Delivering the Future: a Balanced Approach
Five-Day Delivery is Part of the Solution

Chapter 1 - Aggressive plan to ensure future viability

Delivery days must be reduced to match volume

Unfortunately, postal delivery network costs have increased this past decade while mail volume and revenue have significantly declined. On average, carriers now deliver fewer pieces of mail daily to each delivery stop. Postal operations, and by extension, postal operating costs, should align with the demand for mail. As volume and customer preferences change, the Postal Service must adapt.

The network of postal delivery points will continue to expand, and mail volume will continue to decrease well into the future. This presents the Postal Service with a difficult choice: continue with business as usual, or pursue significant structural changes in response to the reality of much lower mail volumes.

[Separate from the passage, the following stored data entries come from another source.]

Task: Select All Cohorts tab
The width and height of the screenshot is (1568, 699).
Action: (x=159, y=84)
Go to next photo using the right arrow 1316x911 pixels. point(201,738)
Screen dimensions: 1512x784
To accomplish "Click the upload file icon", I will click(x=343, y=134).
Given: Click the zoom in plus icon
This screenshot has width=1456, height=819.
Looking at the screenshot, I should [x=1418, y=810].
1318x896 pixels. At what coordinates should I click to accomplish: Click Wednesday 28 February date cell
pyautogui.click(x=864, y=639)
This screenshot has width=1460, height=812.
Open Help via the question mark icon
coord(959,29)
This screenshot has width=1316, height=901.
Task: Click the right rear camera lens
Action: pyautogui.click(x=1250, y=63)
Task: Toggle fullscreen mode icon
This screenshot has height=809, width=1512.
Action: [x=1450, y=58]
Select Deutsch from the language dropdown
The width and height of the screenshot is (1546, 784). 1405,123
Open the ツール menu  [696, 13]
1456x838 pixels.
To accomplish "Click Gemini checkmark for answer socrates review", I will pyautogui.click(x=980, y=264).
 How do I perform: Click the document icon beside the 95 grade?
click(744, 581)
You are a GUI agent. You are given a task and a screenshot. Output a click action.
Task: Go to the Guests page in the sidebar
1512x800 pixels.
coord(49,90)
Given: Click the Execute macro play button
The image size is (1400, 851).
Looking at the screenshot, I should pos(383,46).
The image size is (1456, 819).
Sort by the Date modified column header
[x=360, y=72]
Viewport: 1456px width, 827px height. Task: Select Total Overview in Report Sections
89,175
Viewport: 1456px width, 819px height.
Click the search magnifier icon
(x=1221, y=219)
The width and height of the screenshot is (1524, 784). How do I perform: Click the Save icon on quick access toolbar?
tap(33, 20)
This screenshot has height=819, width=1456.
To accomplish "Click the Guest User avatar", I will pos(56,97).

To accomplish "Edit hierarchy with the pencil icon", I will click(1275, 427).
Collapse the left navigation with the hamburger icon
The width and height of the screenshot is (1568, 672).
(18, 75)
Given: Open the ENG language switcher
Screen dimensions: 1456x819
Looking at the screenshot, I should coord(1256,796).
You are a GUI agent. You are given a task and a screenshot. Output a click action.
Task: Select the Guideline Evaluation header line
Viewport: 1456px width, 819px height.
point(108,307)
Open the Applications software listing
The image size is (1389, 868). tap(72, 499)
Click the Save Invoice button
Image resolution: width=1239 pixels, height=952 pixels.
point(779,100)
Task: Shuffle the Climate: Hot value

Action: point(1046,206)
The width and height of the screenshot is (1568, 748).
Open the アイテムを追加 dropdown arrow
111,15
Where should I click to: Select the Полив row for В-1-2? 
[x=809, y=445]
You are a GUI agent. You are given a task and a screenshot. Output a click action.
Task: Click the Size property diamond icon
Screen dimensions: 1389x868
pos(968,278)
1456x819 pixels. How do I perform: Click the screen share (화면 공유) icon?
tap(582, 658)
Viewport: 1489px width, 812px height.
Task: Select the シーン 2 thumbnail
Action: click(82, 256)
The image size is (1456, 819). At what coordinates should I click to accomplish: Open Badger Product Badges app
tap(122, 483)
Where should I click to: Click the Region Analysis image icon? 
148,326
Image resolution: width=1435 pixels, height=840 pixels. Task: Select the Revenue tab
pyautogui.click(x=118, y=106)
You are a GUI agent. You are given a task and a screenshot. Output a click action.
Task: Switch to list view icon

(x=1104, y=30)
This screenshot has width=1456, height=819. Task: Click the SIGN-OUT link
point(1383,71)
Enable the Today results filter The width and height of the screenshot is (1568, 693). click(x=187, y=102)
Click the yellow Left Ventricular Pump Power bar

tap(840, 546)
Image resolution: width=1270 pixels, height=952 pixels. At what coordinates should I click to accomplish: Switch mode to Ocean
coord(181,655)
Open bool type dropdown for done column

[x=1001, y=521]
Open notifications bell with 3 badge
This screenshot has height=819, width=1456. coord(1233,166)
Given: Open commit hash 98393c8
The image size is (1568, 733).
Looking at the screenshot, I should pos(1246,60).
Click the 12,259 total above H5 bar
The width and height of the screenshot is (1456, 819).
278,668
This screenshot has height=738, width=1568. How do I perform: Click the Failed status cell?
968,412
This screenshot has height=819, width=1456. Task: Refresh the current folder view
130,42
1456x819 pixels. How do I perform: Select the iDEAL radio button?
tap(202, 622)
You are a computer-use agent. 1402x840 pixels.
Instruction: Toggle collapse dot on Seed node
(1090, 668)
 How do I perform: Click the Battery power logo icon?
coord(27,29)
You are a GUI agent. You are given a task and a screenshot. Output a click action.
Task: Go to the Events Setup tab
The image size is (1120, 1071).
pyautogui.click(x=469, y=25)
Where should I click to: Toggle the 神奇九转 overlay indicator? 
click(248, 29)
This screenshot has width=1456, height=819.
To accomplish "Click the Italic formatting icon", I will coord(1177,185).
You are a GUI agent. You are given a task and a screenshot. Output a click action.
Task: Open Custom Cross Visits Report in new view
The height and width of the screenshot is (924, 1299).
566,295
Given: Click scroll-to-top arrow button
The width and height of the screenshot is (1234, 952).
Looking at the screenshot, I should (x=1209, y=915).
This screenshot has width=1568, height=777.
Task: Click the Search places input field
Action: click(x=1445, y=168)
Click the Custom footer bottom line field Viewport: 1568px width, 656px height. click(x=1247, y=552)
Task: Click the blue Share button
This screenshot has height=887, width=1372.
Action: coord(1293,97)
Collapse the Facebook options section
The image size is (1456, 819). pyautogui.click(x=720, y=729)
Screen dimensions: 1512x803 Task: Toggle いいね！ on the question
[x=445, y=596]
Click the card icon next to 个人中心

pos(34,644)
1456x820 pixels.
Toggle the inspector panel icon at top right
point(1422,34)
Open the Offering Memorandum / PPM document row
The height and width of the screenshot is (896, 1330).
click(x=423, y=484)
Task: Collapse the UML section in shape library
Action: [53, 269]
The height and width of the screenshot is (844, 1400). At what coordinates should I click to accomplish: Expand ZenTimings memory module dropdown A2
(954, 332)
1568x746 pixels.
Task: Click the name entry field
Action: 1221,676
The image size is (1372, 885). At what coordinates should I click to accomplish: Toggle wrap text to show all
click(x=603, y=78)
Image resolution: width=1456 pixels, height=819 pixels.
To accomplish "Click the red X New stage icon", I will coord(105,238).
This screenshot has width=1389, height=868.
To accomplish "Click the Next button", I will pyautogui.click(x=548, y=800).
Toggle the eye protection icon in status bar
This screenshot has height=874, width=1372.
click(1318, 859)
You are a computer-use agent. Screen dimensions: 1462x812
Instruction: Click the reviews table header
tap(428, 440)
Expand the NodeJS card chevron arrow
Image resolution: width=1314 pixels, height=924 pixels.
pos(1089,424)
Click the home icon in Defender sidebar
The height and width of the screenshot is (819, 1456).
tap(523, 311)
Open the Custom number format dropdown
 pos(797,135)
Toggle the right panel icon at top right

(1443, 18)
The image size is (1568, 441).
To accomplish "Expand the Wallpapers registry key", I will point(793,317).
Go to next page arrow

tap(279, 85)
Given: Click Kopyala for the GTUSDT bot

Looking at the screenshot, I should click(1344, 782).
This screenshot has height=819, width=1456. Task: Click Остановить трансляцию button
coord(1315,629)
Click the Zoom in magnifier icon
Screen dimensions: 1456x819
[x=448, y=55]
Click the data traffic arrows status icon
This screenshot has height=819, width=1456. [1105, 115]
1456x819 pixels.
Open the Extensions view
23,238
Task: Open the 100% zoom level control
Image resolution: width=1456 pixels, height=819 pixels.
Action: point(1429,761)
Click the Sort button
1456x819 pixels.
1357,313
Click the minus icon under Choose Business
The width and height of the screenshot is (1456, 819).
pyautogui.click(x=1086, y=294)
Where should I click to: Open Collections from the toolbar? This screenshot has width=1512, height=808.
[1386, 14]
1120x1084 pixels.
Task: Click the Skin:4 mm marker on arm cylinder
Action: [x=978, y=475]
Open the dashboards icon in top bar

There is no longer enough volume to generate the amount of revenue necessary to support the current six-day delivery system, and there won’t be enough volume in the future. The Postal Service business model is based on the assumption that mail volume and revenue will grow at least at the same pace as new delivery points. That is no longer happening.

Last year’s 25.6 billion piece mail volume drop brought total volume to 177 billion pieces, a level last seen in 1994, when there were 124 million delivery addresses, not the current 150 million.

A shift to five-day delivery would reduce expenses by adjusting the delivery network to accommodate reduced mail volume.

The Postal Service must have the flexibility to adapt quickly. These changes are permanent. No one anticipates renewed demand for hard-copy correspondence and remittances — particularly First-Class Mail — in the future.